## Task a:
Answer these questions about the NFS mount email thread, one per line, marking each answer (i), (ii), (iii) to match:
(i) In which function does the thread suggest checking the config file if mi->version is still 0?
(ii) What does the writer say they gave clean patches to support?
(iii) Where does pretty much every in-kernel file system do its mount option processing these days?

## Document text:
On Oct 12, 2009, at 5:24 AM, Steve Dickson wrote:
On 10/09/2009 08:38 PM, Chuck Lever wrote:
On Oct 9, 2009, at 7:16 PM, Steve Dickson wrote:
I worry that this kind of thing will be difficult to support when
we
move version and transport negotiation into the kernel.
There was a lot of positive feed back on being able to control
things like defining the default version and transport from user
level configuration files. But I do understand your point, so maybe
its not a good idea to move negotiation down to the kernel. I
think its
clear that is much easier to support and change these types of
negotiations from user level...
You'd have to take that up with Trond. Our goal for several years
has
been to handle as much of this as possible in the kernel.
Using a config file in this particular way could make it tougher down
the road for a kernel implementation. There might be other
mechanisms
for accomplishing this kind of tuning that might be easier to deal
with
in the kernel. I'd just like us to think carefully about the user
interface and API choices we are making right now so we don't paint
ourselves into a corner.
Regardless of how much is moved down into the kernel, there
will always be a mount command that will supply information to
the kernel via the mount system call. All this config file
does is provide another way (other than the command line) to supply
mount with that information. A configuration file [or command line]
feed the API, they don't define it...
All you have to do is this: in nfs_validate_options(), after we've
looked at the user option string to see what version is specified,
check: if mi->version is still 0, then look in the config file to
see
what kind of negotiation behavior is desired. Done.
This does not jive with how the config parsing code works. The code
appends to the current options (if they don't already exists), well
before nfs_validate_options() is called..
Right, don't do this particular trick by appending additional mount
options. Setting mount's "default version" is not something you
want to
do via existing mount options, for exactly the reasons you stated
in the
patch description. Likewise with a default protocol.
Well that is *exactly* what people want, have complete control
of their environment, at least that is the feed back I've gotten...
I realize you are philosophically opposed to having a configure
file and allowing people to define defaults. You have made that
clear (at least that's my interpretation) from our previous
discussions.
You are reading way too much into this. I'm not at all trying to stop
work on the config file. If I were, why would I have given you clean
patches to support vers=4 and version negotiation? Read my lips: I'm
over it, I've been over it for a while, and I'm now trying to help you
get it right.
There is no hidden agenda here. My interest is a useful and clean
implementation that is easy to maintain, and fits in with our other
plans for NFS mounting. And besides, what possible political
advantage would there be for me to stymie your project?
I might make a similar assumption about your arguments: you are
philosophically opposed to doing NFS mount processing in the kernel
(and you've said as much, recently, on this mailing list). Now you
are trying your damndest to keep the remaining bits in user space.
You are fighting an uphill battle, I have to say, since pretty much
every in-kernel file system does its mount option processing in the
kernel these days.

## Stored data:
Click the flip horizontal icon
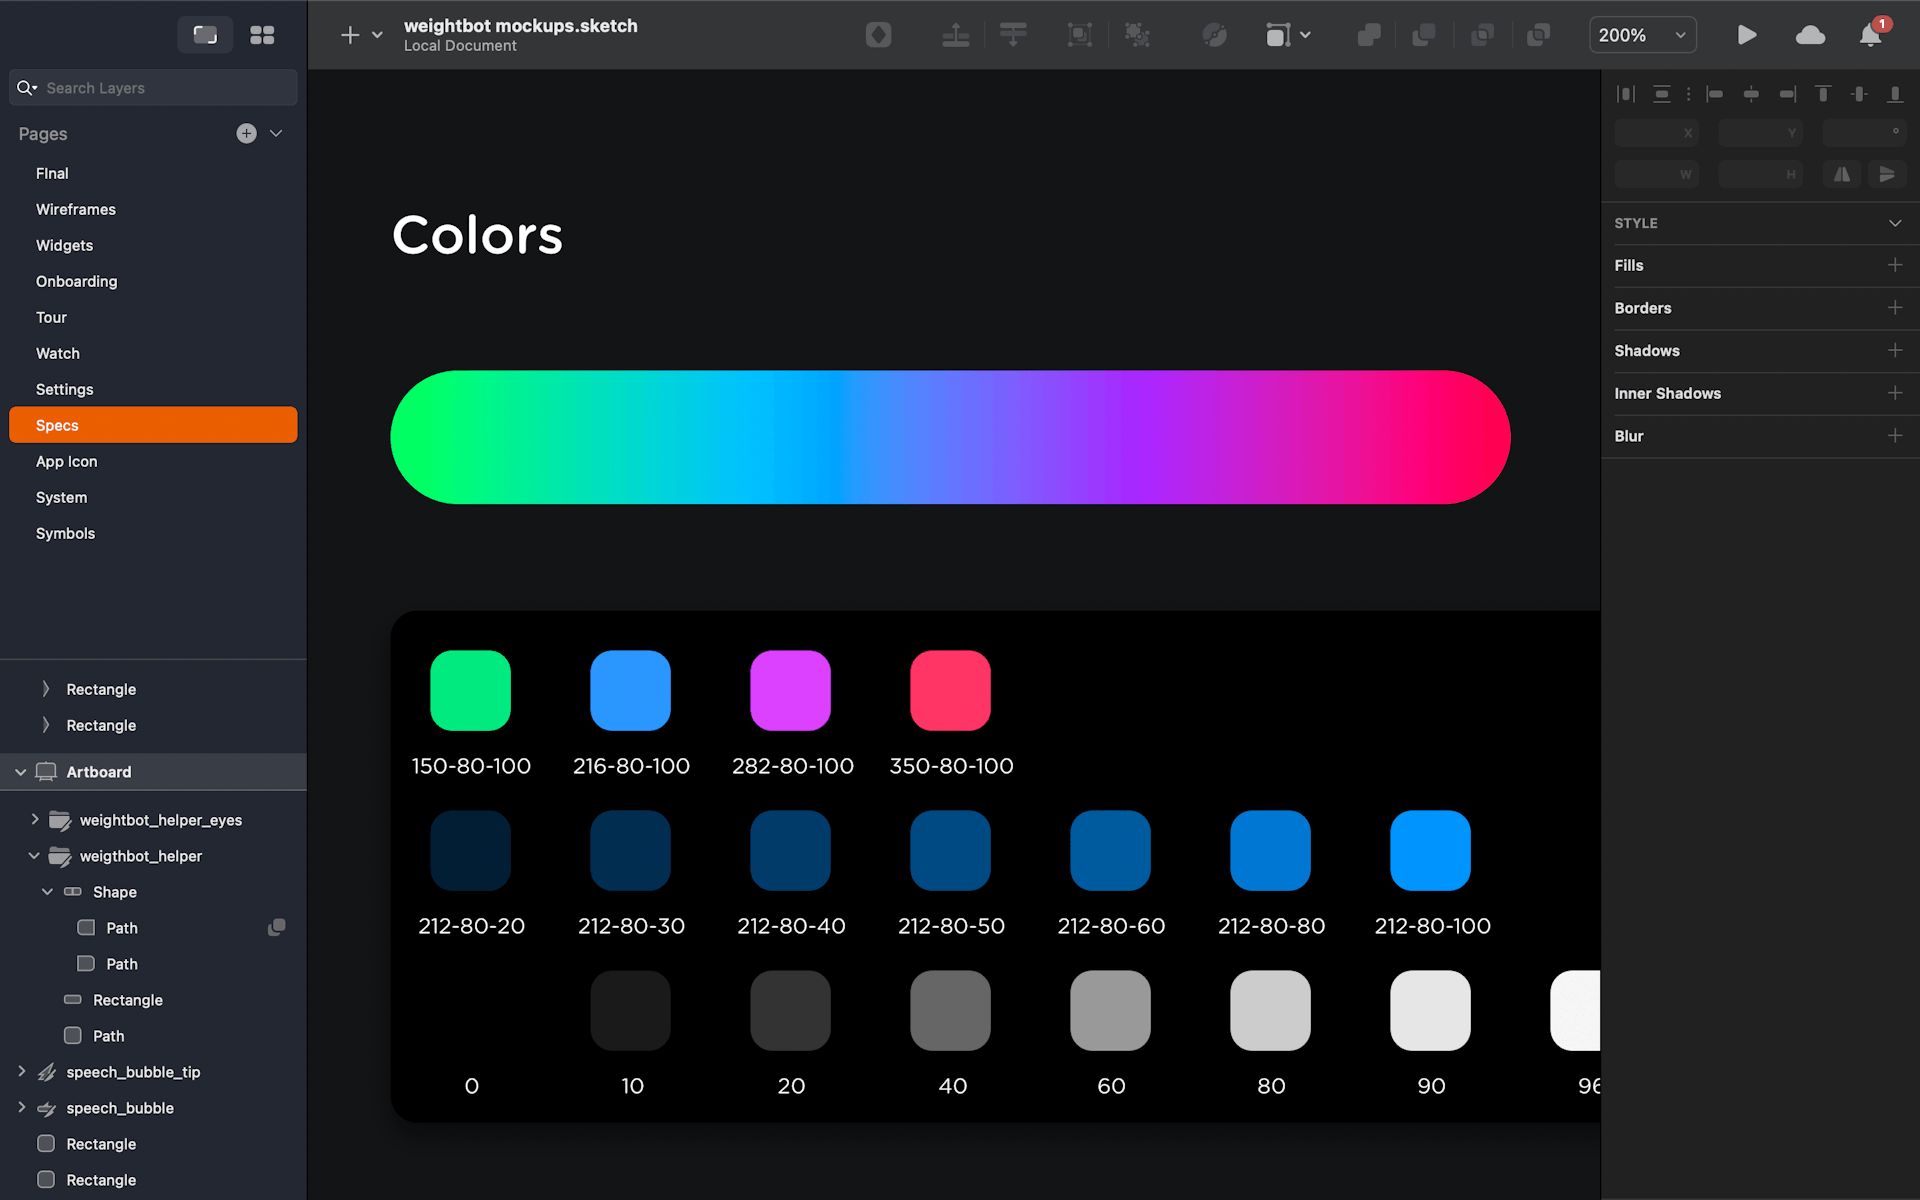1920x1200 pixels. click(x=1842, y=174)
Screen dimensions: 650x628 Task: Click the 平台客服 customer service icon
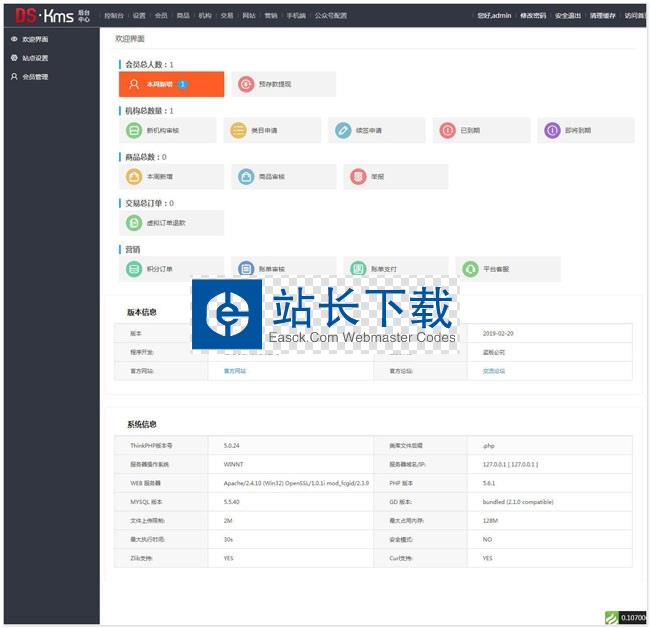[471, 269]
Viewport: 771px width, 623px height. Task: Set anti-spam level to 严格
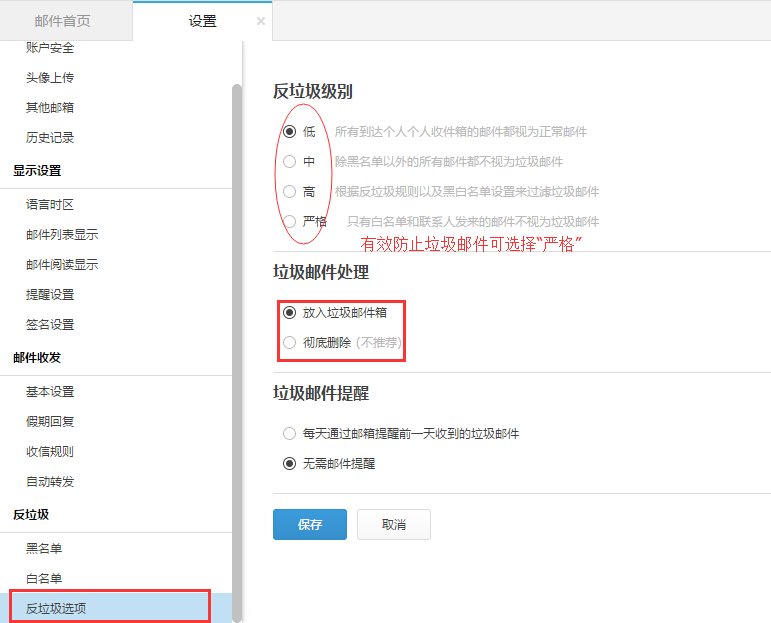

## Task b:
Reproduce the rows exactly, from the line with "Screen dimensions: 650x628" up to and including the last line of the rows, and leave the pictures out.

## Task answer a:
(i) nfs_validate_options()
(ii) vers=4 and version negotiation
(iii) In the kernel

## Task answer b:
Screen dimensions: 650x628 Task: Click the 平台客服 customer service icon
[471, 269]
Viewport: 771px width, 623px height. Task: Set anti-spam level to 严格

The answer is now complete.